### Work item
Only the lines of the data below from the one with "Given: Expand the 选择 vCPU dropdown" through the one with "Screen dimensions: 388x316" are wanted. Repeat them exactly.

### Input
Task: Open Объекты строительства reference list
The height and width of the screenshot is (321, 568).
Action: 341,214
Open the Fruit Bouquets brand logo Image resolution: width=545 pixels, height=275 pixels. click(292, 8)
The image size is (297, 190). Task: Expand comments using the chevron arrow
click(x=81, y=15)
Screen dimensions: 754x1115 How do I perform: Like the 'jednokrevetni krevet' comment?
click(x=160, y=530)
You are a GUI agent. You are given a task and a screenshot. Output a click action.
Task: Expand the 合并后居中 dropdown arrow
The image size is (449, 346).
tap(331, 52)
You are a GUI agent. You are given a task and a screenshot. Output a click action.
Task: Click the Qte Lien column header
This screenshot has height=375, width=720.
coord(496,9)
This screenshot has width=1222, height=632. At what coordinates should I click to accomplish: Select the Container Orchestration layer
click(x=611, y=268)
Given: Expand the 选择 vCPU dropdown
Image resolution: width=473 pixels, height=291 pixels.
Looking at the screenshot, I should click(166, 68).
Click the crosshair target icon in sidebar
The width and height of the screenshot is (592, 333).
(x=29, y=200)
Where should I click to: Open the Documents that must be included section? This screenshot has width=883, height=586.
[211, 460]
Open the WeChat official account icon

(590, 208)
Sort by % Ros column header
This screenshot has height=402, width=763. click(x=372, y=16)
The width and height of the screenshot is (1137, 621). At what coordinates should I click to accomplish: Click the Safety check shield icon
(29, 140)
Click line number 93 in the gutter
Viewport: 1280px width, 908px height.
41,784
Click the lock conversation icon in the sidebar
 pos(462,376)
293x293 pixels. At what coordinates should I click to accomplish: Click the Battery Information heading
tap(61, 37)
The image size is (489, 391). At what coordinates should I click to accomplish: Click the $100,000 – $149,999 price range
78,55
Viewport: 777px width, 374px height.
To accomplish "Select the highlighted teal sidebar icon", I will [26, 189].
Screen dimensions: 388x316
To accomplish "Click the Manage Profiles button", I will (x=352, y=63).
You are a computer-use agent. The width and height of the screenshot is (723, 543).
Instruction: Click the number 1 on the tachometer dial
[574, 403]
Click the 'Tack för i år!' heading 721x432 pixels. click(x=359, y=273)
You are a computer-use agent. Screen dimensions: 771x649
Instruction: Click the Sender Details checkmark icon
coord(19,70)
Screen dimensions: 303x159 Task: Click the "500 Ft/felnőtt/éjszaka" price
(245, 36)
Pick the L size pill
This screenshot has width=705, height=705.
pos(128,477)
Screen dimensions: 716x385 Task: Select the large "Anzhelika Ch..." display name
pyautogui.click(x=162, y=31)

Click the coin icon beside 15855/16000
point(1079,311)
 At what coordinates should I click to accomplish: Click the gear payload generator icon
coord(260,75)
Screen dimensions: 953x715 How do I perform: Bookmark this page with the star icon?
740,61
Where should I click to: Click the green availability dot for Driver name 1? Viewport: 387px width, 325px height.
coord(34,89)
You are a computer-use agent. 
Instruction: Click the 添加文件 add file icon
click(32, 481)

### Result for this exercise
Given: Expand the 选择 vCPU dropdown
Image resolution: width=473 pixels, height=291 pixels.
Looking at the screenshot, I should click(166, 68).
Click the crosshair target icon in sidebar
The width and height of the screenshot is (592, 333).
(x=29, y=200)
Where should I click to: Open the Documents that must be included section? This screenshot has width=883, height=586.
[211, 460]
Open the WeChat official account icon

(590, 208)
Sort by % Ros column header
This screenshot has height=402, width=763. click(x=372, y=16)
The width and height of the screenshot is (1137, 621). At what coordinates should I click to accomplish: Click the Safety check shield icon
(29, 140)
Click line number 93 in the gutter
Viewport: 1280px width, 908px height.
41,784
Click the lock conversation icon in the sidebar
 pos(462,376)
293x293 pixels. At what coordinates should I click to accomplish: Click the Battery Information heading
tap(61, 37)
The image size is (489, 391). At what coordinates should I click to accomplish: Click the $100,000 – $149,999 price range
78,55
Viewport: 777px width, 374px height.
To accomplish "Select the highlighted teal sidebar icon", I will [26, 189].
Screen dimensions: 388x316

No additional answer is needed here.